_How to complete this task_: Gather each line of the records where "Viewport" appears.

_Exercise material_:

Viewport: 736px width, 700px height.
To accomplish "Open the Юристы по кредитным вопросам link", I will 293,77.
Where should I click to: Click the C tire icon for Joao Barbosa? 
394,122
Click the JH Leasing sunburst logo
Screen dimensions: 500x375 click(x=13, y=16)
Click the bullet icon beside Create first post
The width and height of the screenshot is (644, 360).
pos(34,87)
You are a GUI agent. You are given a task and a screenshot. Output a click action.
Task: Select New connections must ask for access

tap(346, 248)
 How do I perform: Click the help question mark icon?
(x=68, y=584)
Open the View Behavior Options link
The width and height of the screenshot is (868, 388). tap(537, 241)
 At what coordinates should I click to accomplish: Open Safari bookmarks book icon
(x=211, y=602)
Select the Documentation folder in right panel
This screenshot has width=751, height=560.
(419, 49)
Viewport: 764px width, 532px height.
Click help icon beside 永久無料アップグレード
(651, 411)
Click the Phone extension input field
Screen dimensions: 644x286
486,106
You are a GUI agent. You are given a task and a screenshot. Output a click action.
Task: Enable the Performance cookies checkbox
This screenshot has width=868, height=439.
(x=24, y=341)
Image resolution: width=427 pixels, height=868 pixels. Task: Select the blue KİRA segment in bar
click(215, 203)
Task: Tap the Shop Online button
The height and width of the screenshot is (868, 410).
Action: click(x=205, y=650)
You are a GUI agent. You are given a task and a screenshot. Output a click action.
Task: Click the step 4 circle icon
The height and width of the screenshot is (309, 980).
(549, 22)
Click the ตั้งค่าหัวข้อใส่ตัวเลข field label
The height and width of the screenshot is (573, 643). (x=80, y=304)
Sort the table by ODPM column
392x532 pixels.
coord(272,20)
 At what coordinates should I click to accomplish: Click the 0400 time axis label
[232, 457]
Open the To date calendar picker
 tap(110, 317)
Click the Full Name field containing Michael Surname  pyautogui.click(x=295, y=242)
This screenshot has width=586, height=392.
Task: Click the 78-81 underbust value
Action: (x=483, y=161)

_Solved exercise_:
Viewport: 736px width, 700px height.
Viewport: 764px width, 532px height.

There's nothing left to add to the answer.